The npm worm is no longer hypothetical.

In the past nine months, the npm ecosystem has been hit by three of the most consequential supply-chain attacks in its history:

  • Shai-Hulud — a self-replicating worm that compromised maintainer accounts via stolen tokens and CI secrets, then used those credentials to publish malicious versions of packages those maintainers owned. It hit ngx-bootstrap, tinycolor, and dozens of others before npm could contain it.
  • TanStack npm packages compromised via the Shai-Hulud campaign — the same worm reaching deeper into the ecosystem, targeting one of the most-downloaded TypeScript ecosystems on the registry.
  • Axios npm package compromise — a cross-platform RAT delivered through a single hijacked release, demonstrating how far a single compromised maintainer credential can travel through a package with hundreds of millions of weekly downloads.

The common thread in all three: attackers don’t need a zero-day, they need a postinstall hook and a few minutes before someone notices. Once a malicious release is live on the registry, every CI pipeline running npm install or pnpm install is a target. The window between publication and detection is the entire attack.

Your package manager’s config file is where you close that window. Not your linter, not your SBOM, not your audit pipeline — the .npmrc and pnpm-workspace.yaml sitting at the root of your repo. They decide whether your machine runs an attacker’s postinstall script, whether it accepts a hijacked release that’s three minutes old, whether it lets a transitive dep yank in code from a random GitHub URL.

This post is the config I’m now rolling out across all my own repos. Every directive carries its threat model in a comment, so a reader (or a future you) can tell what each line is actually defending against. Copy-paste-ready at the end.

The canonical reference for everything below is my npm Security Best Practices repo — it’s where these directives live as a curated, version-tracked source of truth.
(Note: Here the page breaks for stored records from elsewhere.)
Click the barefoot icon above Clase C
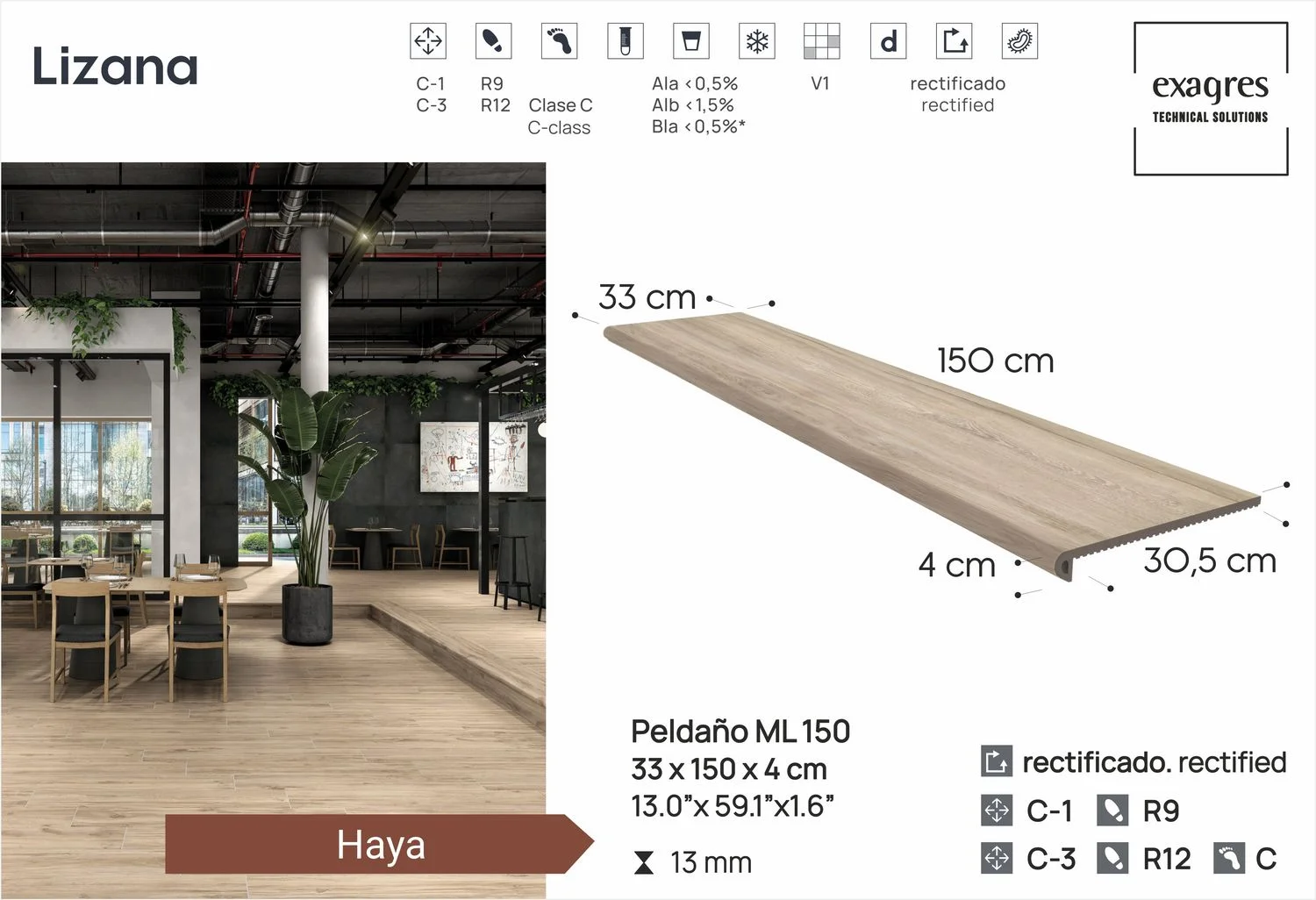tap(559, 41)
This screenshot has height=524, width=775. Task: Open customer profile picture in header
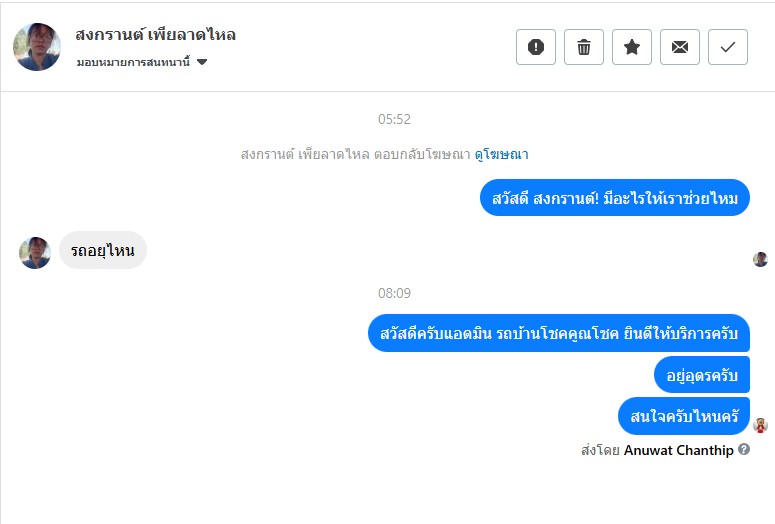37,47
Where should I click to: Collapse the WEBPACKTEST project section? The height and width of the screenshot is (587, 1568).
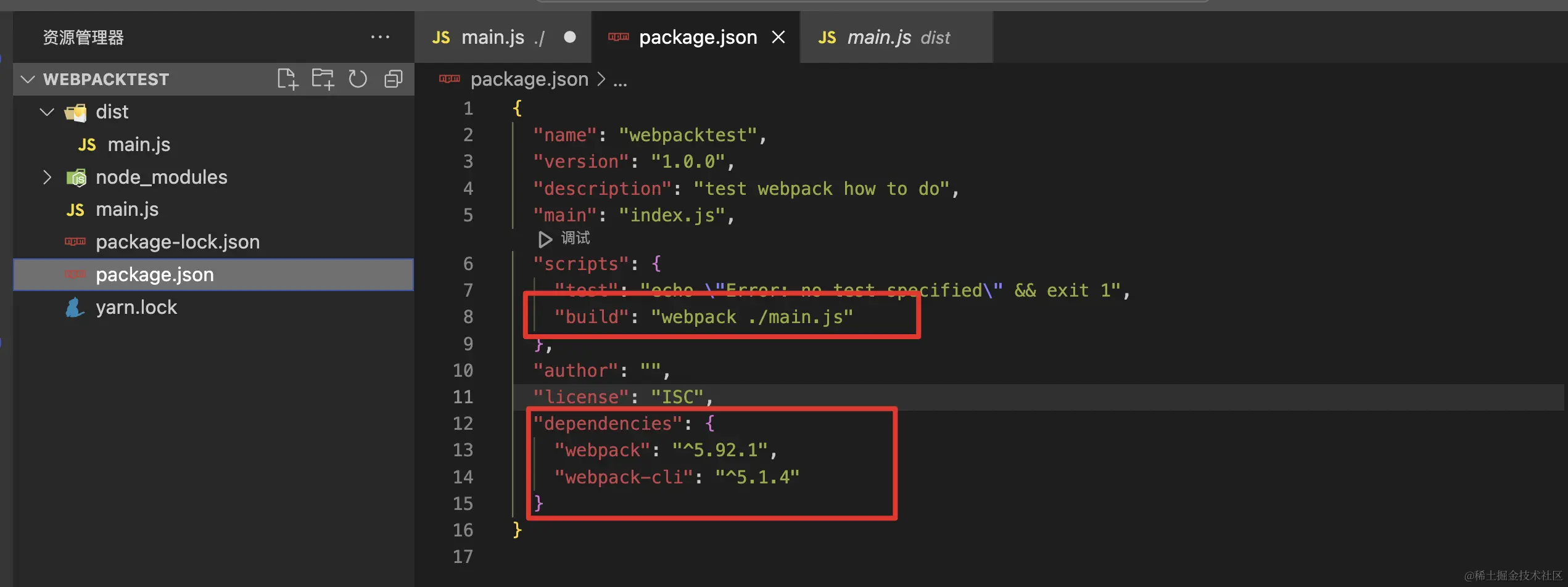pos(28,80)
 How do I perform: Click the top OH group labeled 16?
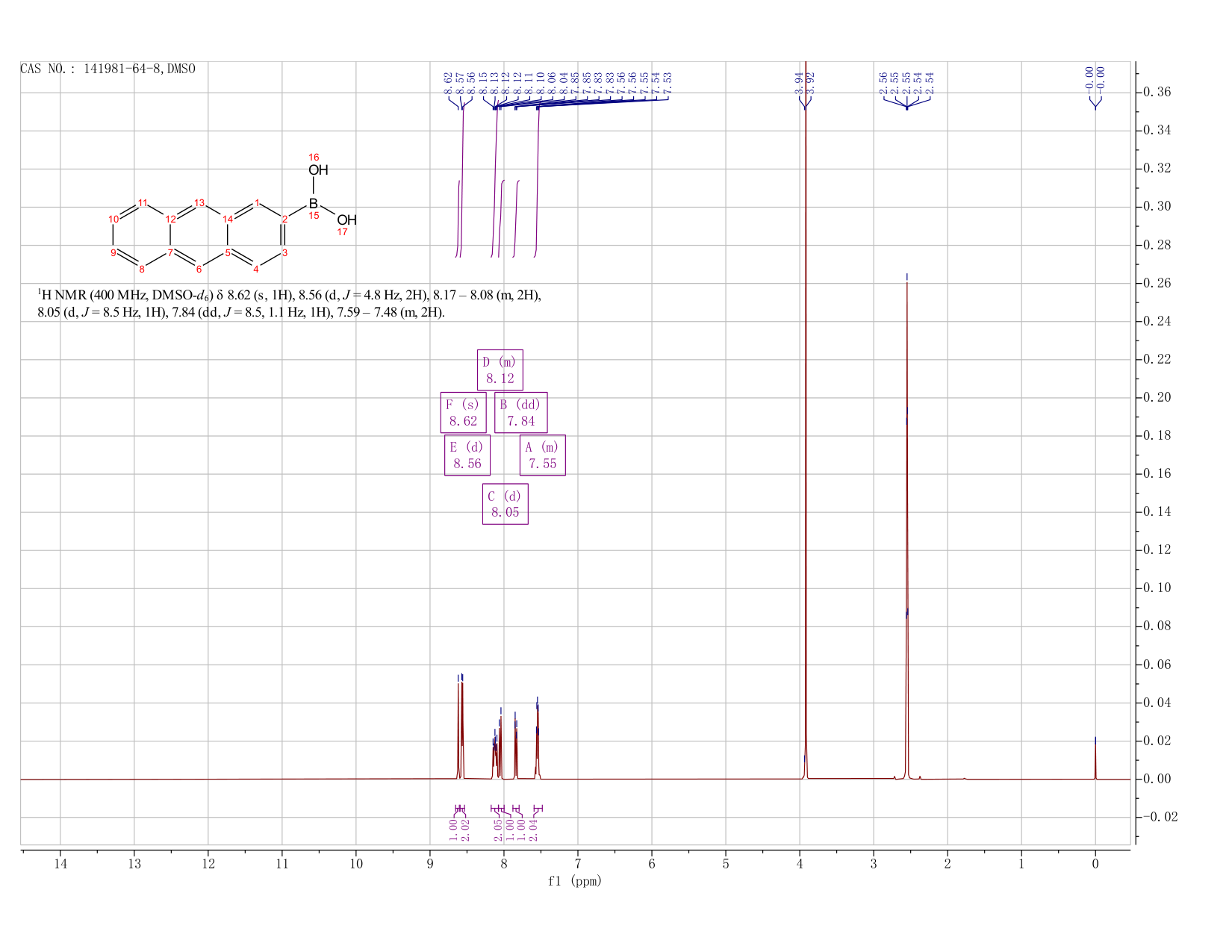click(318, 170)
This post is the narrative companion: why each one matters, what attack it stops, and where the gotchas are.

The threat model in one paragraph

A malicious npm package can hurt you in four ways:

  1. Install-time code execution via lifecycle scripts (preinstall, postinstall, etc.) that run during npm install without you ever importing the package.
  2. A fresh malicious release — a hijacked maintainer account publishing a backdoored version that gets yanked within hours, but not before your CI pulls it.
  3. Non-registry dependency sourcesgit+ssh://, tarball URLs, or GitHub shortcuts that bypass the registry’s signing, provenance, and yanking entirely.
  4. Trust regression — a previously well-signed package suddenly publishing without provenance or trusted-publisher attestations, signaling an account takeover.
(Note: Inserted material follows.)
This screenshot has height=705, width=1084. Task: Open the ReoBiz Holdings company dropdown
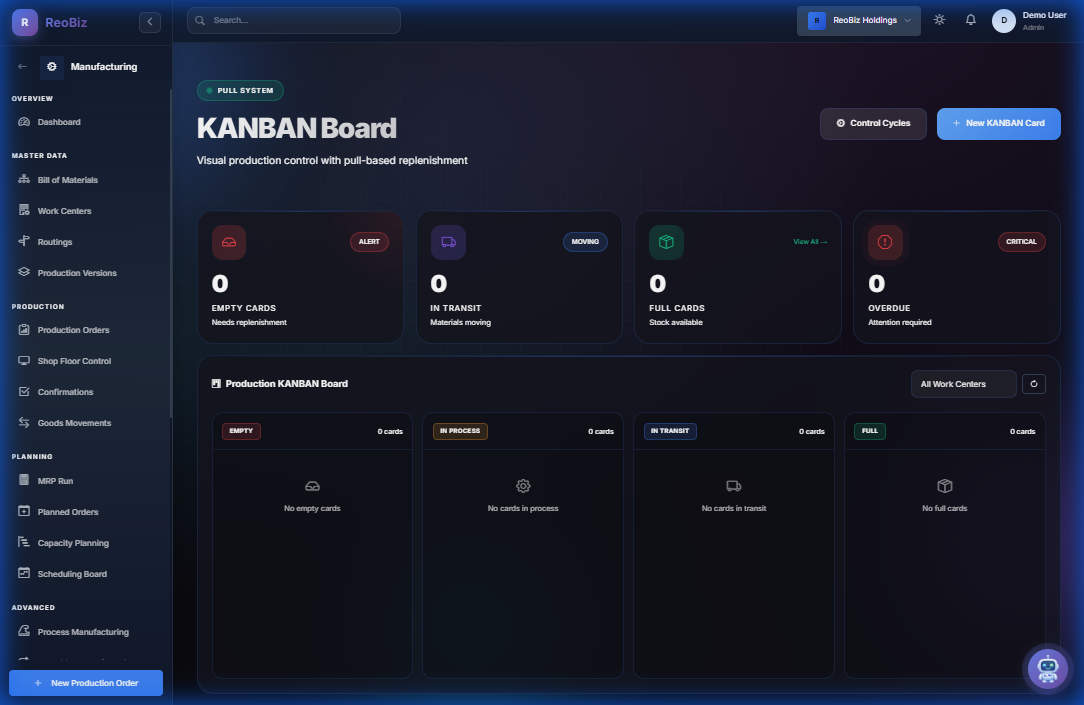coord(858,19)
Every directive in the configs below targets one of these.

Hardening .npmrc

If your project uses npm directly, this file goes at the repo root:

# npm security best practices
# Source: https://github.com/lirantal/npm-security-best-practices


# SECURITY: do not run any lifecycle scripts (preinstall, install,
# postinstall, etc.) for dependencies. Postinstall scripts are the
# classic malware delivery vector — a transitive dep can execute
# arbitrary code on your machine during `npm install` without you
# ever running its code at runtime.
ignore-scripts=true


# SECURITY: reject git-source dependencies (git+ssh://, github:owner/repo,
# etc.). Git deps can ship their own .npmrc that overrides the path to
# the npm binary, achieving arbitrary code execution at install time —
# bypassing ignore-scripts entirely. This will be the default in npm 12.
allow-git=none


# SECURITY: refuse to install package versions younger than 30 days.
# Gives the community time to spot and yank hijacked releases before
# they reach your install. Value is in days.
min-release-age=30

Version floor

allow-git and min-release-age were both introduced in npm 11.10.0. Older versions silently ignore them. Pin your floor in package.json:

{
  "engines": {
    "npm": ">=11.10.0"
  }
}

Your own project’s engines is always enforced regardless of engine-strict, so this is sufficient to block installs on stale npm versions.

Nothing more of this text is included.